In Lewis, the State argued that the evidence was necessary to explain the period of time between a witness' identification of the defendant and the arrest of the defendant. The court recognized that was a purpose other than to show the defendant's propensity to commit crime. But, said the court:
"[E]vidence of other crimes is not admissible merely to show how the investigation unfolded unless such evidence is also relevant to specifically connect the defendant with the crimes for which he is being tried. [Citations.] The limitation applies to prevent the risk of prejudice to a defendant even in the face of the State's legitimate need to present evidence of the steps in its investigation." (Emphasis in original.) Lewis, 165 Ill. 2d at 346.

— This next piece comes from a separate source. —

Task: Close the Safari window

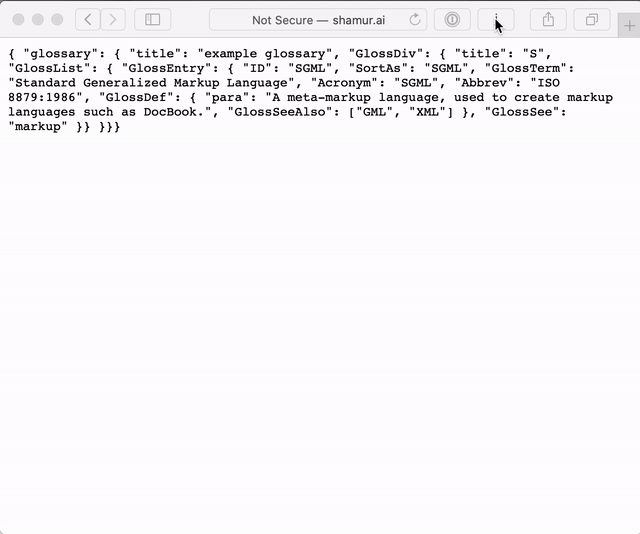Action: pyautogui.click(x=18, y=20)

Admission of the other crimes evidence in Lewis was held to be error, although harmless.
In this case, it was error to allow testimony concerning the circumstances of the defendant's arrest because it did not connect him to the crime for which he was being tried.
We do not hold that circumstances of the arrest evidence are inadmissible in every case. They may be admitted when relevant to the charge on trial: for example, when relevant for identification of the defendant ( People v. Gonzalez (1991), 142 Ill.2d 481, 568 N.E.2d 864) or to rebut claims that the police unjustifiably targeted the defendant ( People v. Johnson (1986), 114 Ill.2d 170, 499 N.E.2d 1355) or to rebut the defendant's alibi ( People v. Connor (1988), 177 Ill. App.3d 532, 532 N.E.2d 520).

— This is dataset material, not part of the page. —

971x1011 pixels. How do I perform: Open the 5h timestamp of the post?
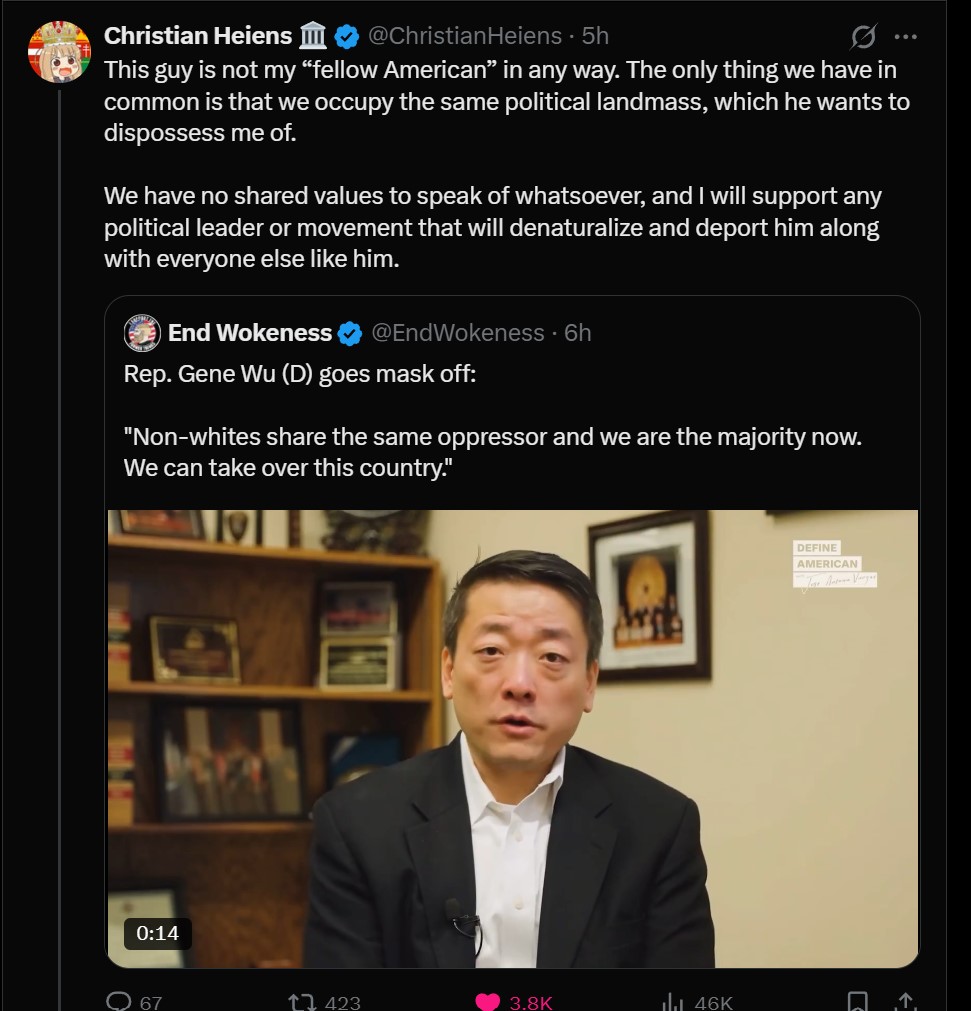[x=595, y=36]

When relevance does exist, the courts must guard against overkill. Extremely inflammatory prior conduct evidence and unnecessary details should be avoided, as they might cause the probative value of the evidence to be substantially outweighed by the danger of unfair prejudice and juror confusion. See People v. Nunley (1995), 271 Ill. App.3d 427.
We must now consider whether the erroneous admission of other crimes evidence requires reversal of the defendant's conviction.
Again, we turn to Lewis, where the court held the defendant was not unduly prejudiced by the other crimes evidence. There, as here, the jury did not hear direct evidence or argument about the other criminal conduct. There, as here, the evidence against the defendant was persuasive. Further, in this case, the trial judge refused to allow testimony concerning the contents of the large bag and bundle the defendant held in his hands when he was arrested.
We do not believe the evidence tended to "overpersuade" the jury on the issue of the defendant's guilt. For that reason, we affirm the defendant's conviction.
The judgment order does not conform to the court's oral pronouncement at sentencing and the State concedes that the mittimus should be corrected to reflect the proper sentence imposed by the court. Remandment is unnecessary since this court has the authority to directly order the clerk of the circuit court to make the necessary corrections. (134 Ill. 2d R. 615(b)(1); People v. Brown (1993), 255 Ill. App.3d 425, 647 N.E.2d 340; People v. Mitchell (1992), 234 Ill. App.3d 912, 601 N.E.2d 916.) Accordingly, this court directs the clerk to amend the mittimus to reflect that the 25-year sentence imposed in this case is to be served consecutively to the 15-year sentence imposed in case No. 89-26523 and concurrently to the 15-year sentence imposed in case No. 90-28756.
The defendant's conviction is affirmed.
CAMPBELL, P.J., and BUCKLEY, J., concur.